▶ [Instructions to follow]: The reply should reproduce every line of the data below word for word, minus any images.

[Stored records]
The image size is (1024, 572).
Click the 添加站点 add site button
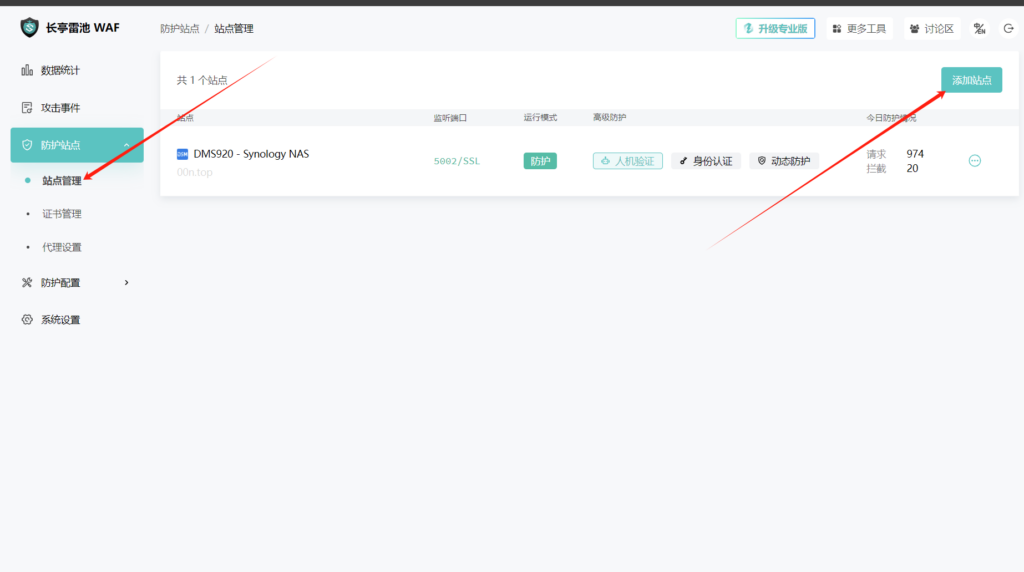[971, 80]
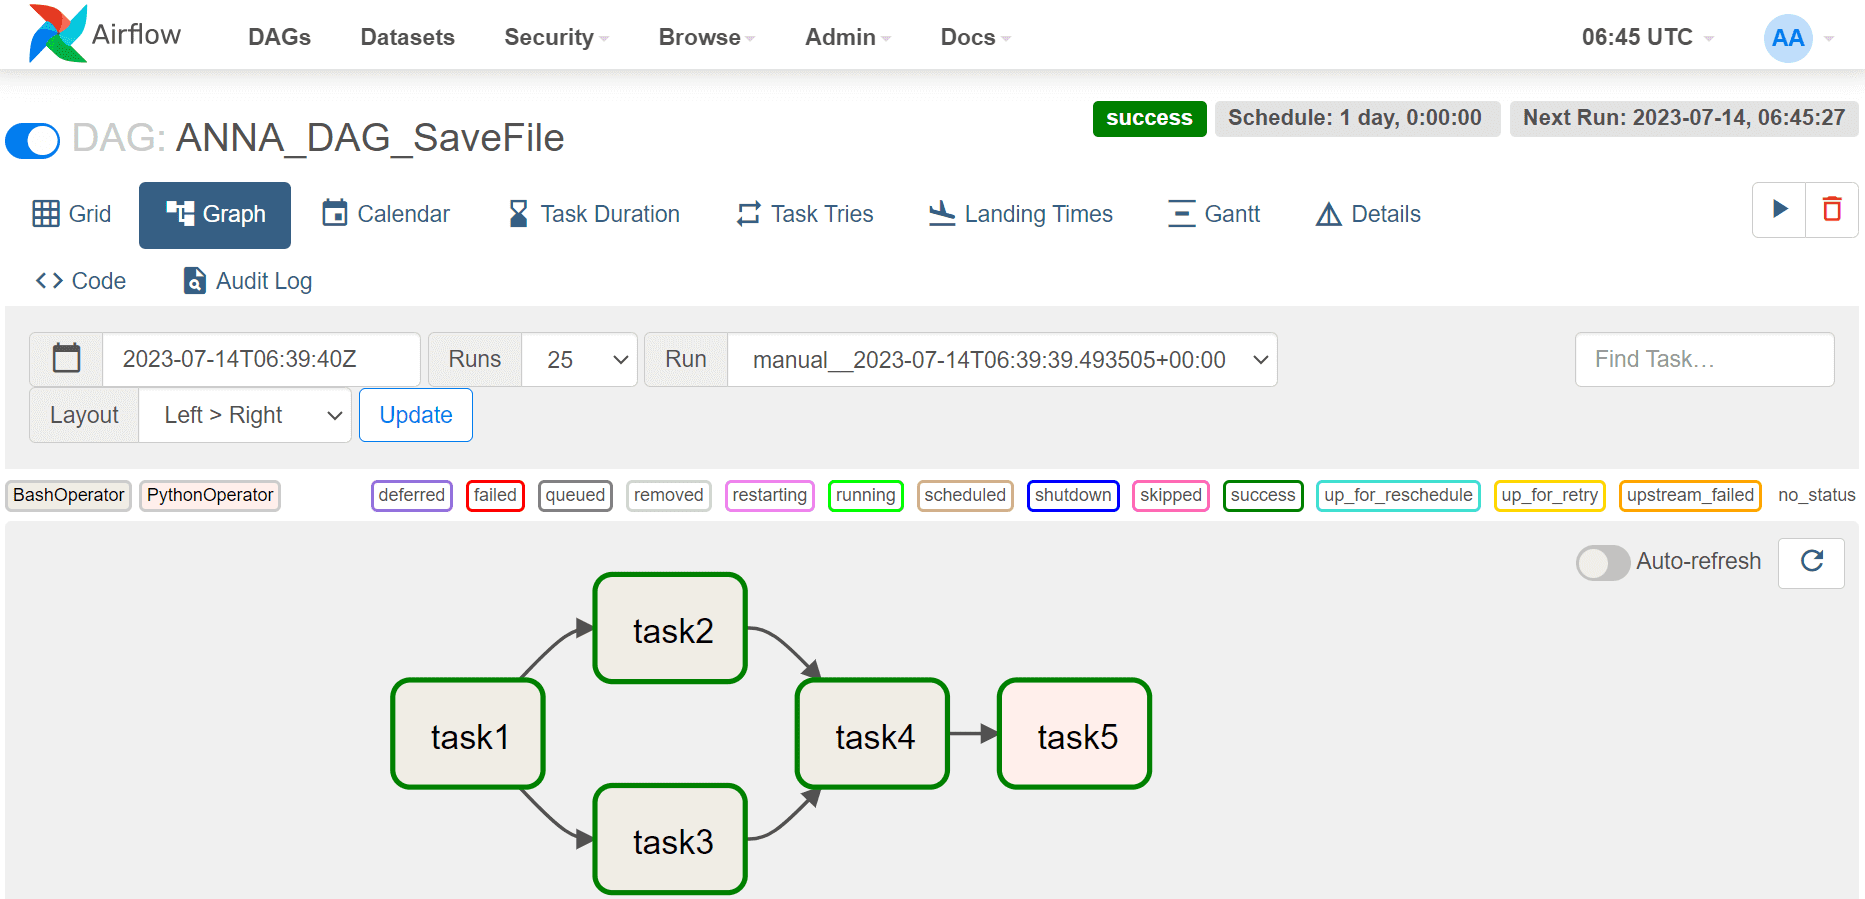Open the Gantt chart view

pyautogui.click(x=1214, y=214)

▶ [Answer]:
The image size is (1024, 572).
Click the 添加站点 add site button
[971, 80]
Open the Gantt chart view

pyautogui.click(x=1214, y=214)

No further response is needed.